• Material for this task:
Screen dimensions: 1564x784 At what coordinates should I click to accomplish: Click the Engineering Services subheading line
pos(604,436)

* * *

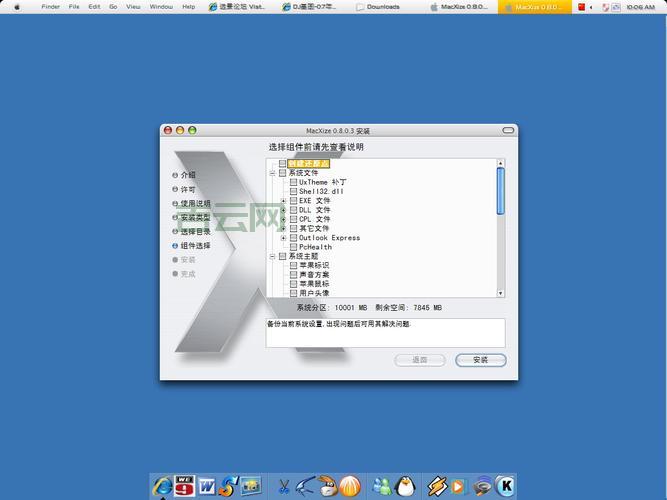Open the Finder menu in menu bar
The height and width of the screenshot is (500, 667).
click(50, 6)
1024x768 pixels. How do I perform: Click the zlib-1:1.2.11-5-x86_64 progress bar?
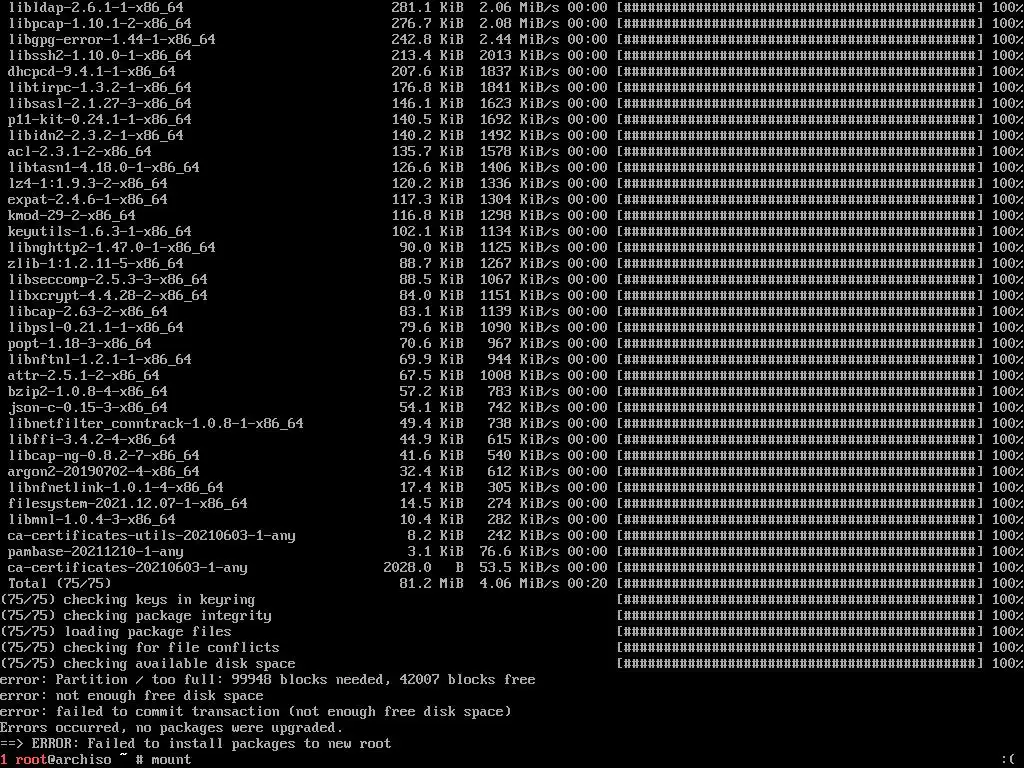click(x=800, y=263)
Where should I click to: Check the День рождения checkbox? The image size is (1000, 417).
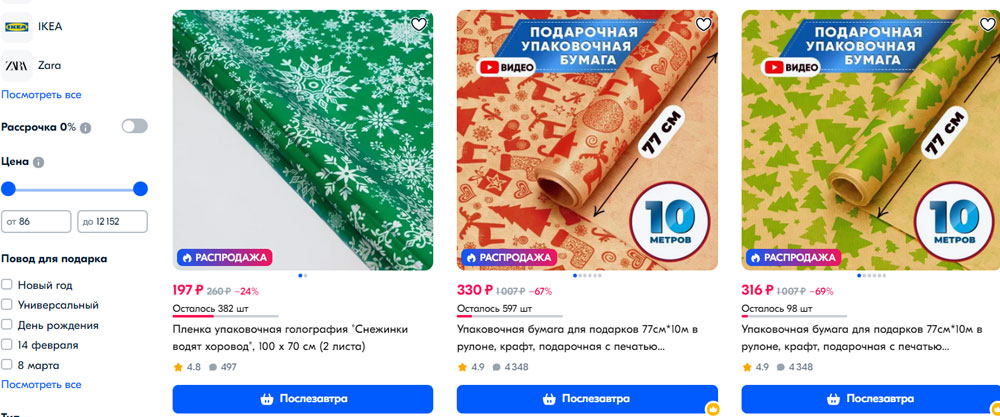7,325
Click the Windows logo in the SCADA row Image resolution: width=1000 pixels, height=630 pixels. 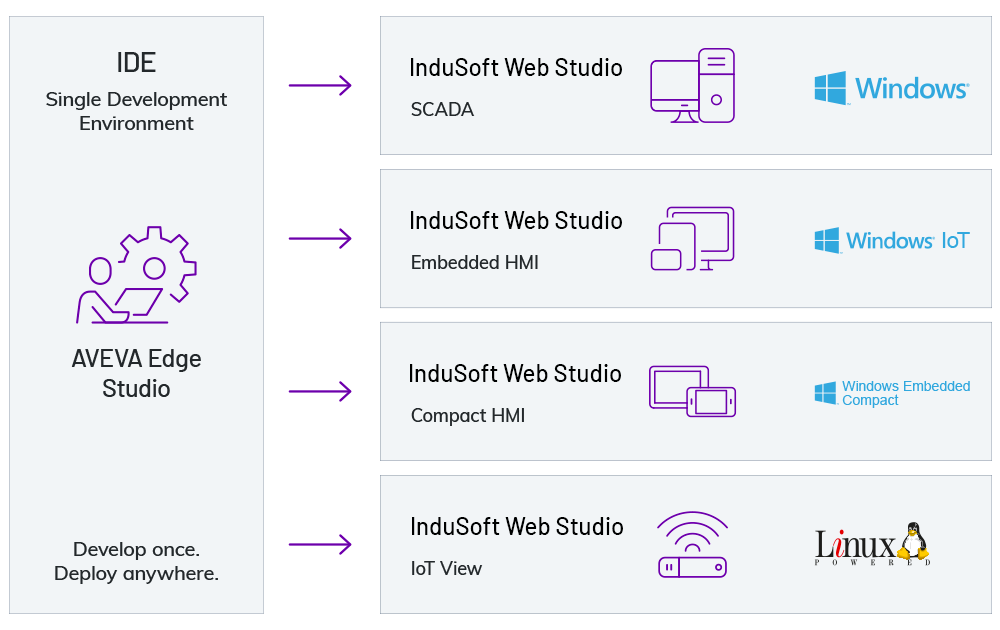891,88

• Directions: Render the records from the line containing "Screen dimensions: 1564x784" down through the line containing "pos(604,436)" as a two-column CSV with the headers instruction and location. Give one row per record, put each value in its own quoted field, and replace any line breaks with spaces.

• Response:
instruction,location
"Screen dimensions: 1564x784 At what coordinates should I click to accomplish: Click the Engineering Services subheading line","pos(604,436)"